ON Friday 20 September UK quarry companies gathered in London to hear the results of this year’s Quarry Products Association’s 2002 Health and Safety Best Practice Awards scheme. Out of a total of 130 entries, 35 shortlisted finalists, all of whom had been visited and assessed by a panel of independent health and safety experts, were in attendance to hear principal guest Bill Callaghan, chair of the HSE, announce the overall winners in nine categories.

RMC Readymix (Northern and Yorkshire) were this year’s undisputed top performers scooping not only the John Crabbe Trophy, the premier award for overall outstanding excellence in health and safety, but also the award for best health and safety innovation for their silo pressure-release device.

Silo over-pressurization can occur when materials such as cement are discharged, under air pressure, from delivery tankers into storage silos. A build up of excess air pressure during this operation can quite literally blow the filter housing of the top of the silo, or worse!

 

RMC’s silo pressure-release device prevents this happening by automatically releasing a special hinged lid if the pressure rises to dangerous levels. Once open, the lid is retained in this position until the pressure within the silo falls to a safe level. The device is said to have far-reaching implications for industries worldwide which use bulk-handling systems to transfer powder materials.

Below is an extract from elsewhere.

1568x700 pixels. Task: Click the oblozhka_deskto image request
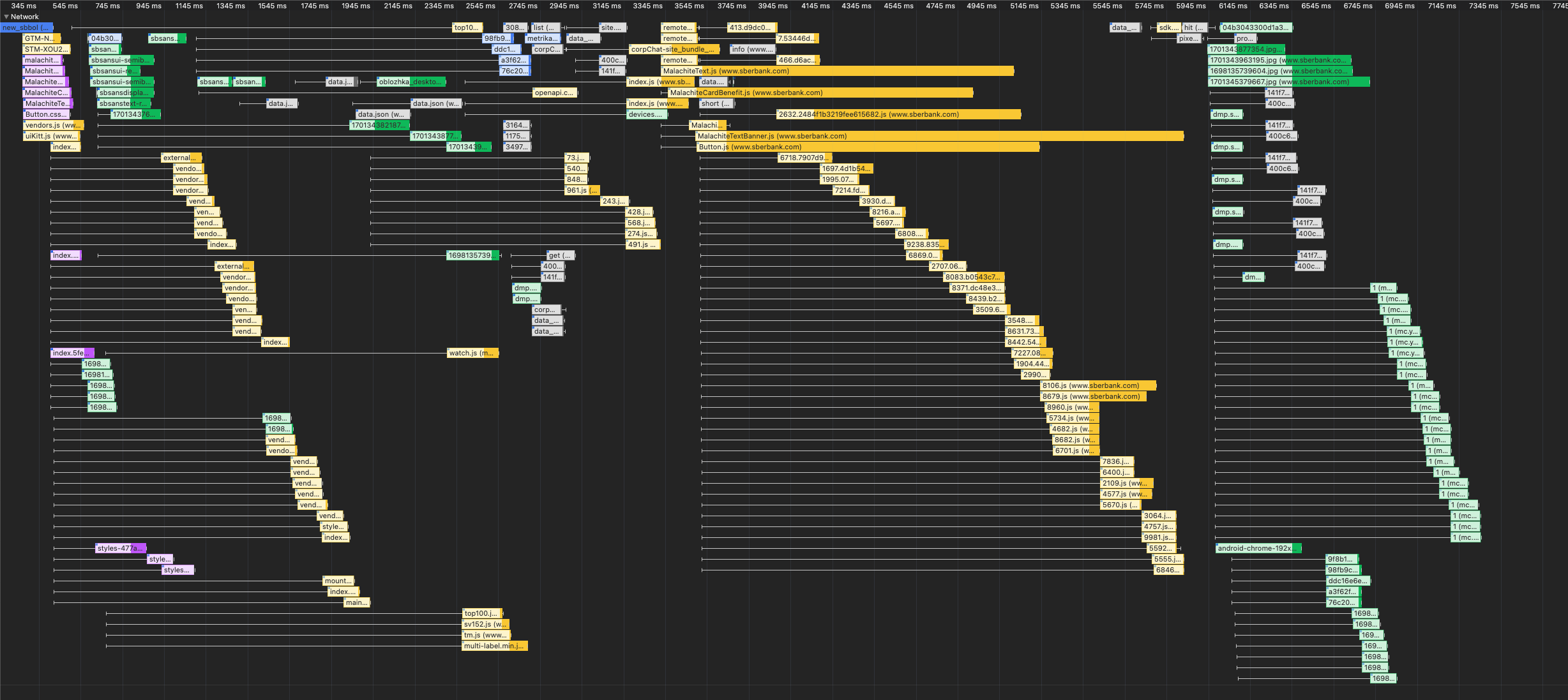click(411, 82)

Last year’s overall winner, Johnston Roadstone’s Leaton Quarry, made a return to collect the trophy for best SME for the second year running. Awards were also made for achievements in six key areas: worker participation; traffic management; manual handling; bitumen storage and tank-filling facilities; working at height; and slips, trips and falls. All six categories represent an important and topical health and safety ‘hot spot’, as identified by the QPA in partnership with the HSE.

The awards ceremony was also used to launch the QPA’s new Health and Safety Best Practice Guide, which features best practice and ideas collated from all of the award scheme entrants on a case study basis.

Commenting on the awards, Simon van der Byl, director general of the QPA, said: ‘This awards scheme is a vital way for us to share best practice and a crucial factor of success in helping us to reach the quarrying industry’s hard target goal to halve the rate of accidents by 2005.

‘The new Health and Safety Best Practice Guide will be instrumental in helping to disseminate good practice throughout the industry. So many excellent health and safety initiatives are being implemented and it is critical that this information is shared with other sites that could benefit from it,’ he said.